Während die Landesmedienanstalten derzeit noch an dem Entwurf einer Satzung zur Regulierung von Medienintermediären arbeiten, um die vielen unbestimmten Rechtsbegriffe sowie die Entscheidungskriterien und -maßstäbe zu interpretieren und konkretisieren, muss das begonnene MAHSH-Verfahren vielen dieser Überlegungen nun vorgreifen. Dabei werden die Grenzen deutlich werden, denen sich der weltweit erste Ordnungsrahmen zur vielfaltsbezogenen Regulierung von Medienintermediären gegenübersieht. Anwendungsbereiche, Regelungslogik und die Verschränkung von Vielfaltsregulierung mit kartellrechtlichen Überlegungen werden eine ganze Reihe neuer Problemlagen aufzeigen, denen sich die Landesmedienanstalten – und auch die Landesgesetzgeber – in den kommenden Jahren stellen müssen. Das ausgerechnet zusätzlich eingeblendete Gesundheitsinformationen während einer Pandemie in den Blick des ersten Intermediärsverfahrens nach dem MStV geraten, dürfte das noch neue Regelwerk dabei zusätzlich belasten. Die am Diskriminierungsverbot geäußerte grundsätzliche Kritik, dass sich Vielfalt bei der Vermittlung medialer Angebote im Internet nicht isoliert – also getrennt von dem Interesse der Nutzer*innen an anderen Informationen – regulieren lässt, bestätigt schon dieser erste Fall.

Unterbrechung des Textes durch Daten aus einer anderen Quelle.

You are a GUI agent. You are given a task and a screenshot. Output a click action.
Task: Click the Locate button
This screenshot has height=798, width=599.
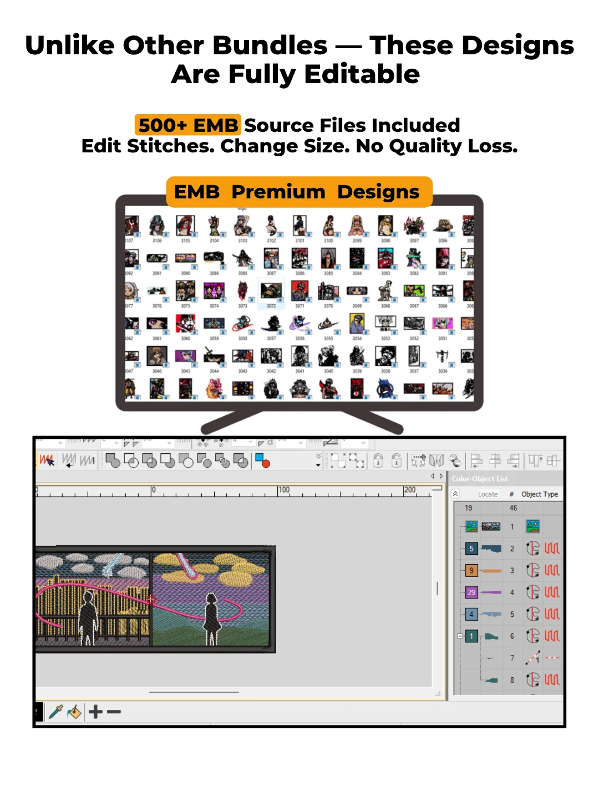(488, 494)
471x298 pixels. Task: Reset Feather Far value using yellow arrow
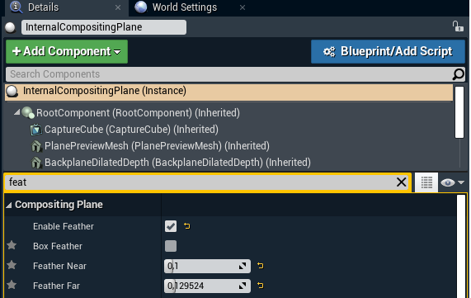click(260, 285)
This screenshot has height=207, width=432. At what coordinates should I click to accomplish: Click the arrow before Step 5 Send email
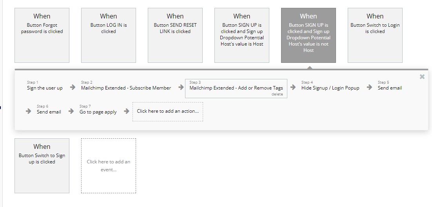[x=369, y=87]
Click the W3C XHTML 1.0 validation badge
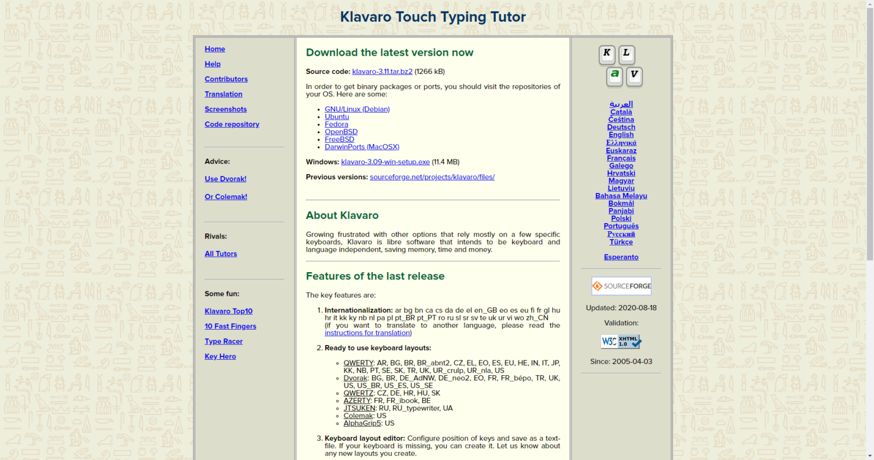 [620, 342]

Parallel zu diesen im wahrsten Sinne des Wortes spannenden Entwicklungen in Deutschland erscheint der Blick nach Europa interessant, wo der jüngst vorgelegte Art. 37 des Entwurfs für einen Digital Services Act (DSA-E) zeigt, dass es auch anders gehen kann. Danach sollen vor dem Hintergrund der Pandemie in öffentlichen Notfällen, etwa im Gesundheitsbereich, Plattformen dazu veranlasst werden, unter Wahrung von Transparenzanforderungen Krisenprotokolle zur bevorzugten Behandlung von Informationen der Mitgliedstaaten oder der EU zu etablieren (Art. 37 Abs. 2 a) DSA-E). Das klingt nach der Pflicht zur Ausstrahlung amtlicher Verlautbarungen, wie wir sie bereits seit vielen Jahren im Bereich klassischen Rundfunks kennen. Ob das BMG-Portal aber eine amtliche Verlautbarung oder vielmehr ein aufgrund fehlender Staatsferne unzulässiges Informationsangebot ist, bleibt fraglich, und bedarf ggf. eines weiteren Blogbeitrags.
Martin Fertmann ist Junior Researcher und Stephan Dreyer ist Senior Researcher am Leibniz Institut für Medienforschung (Hans Bredow Institut). Prof. Dr. Wolfgang Schulz ist Direktor des Instituts.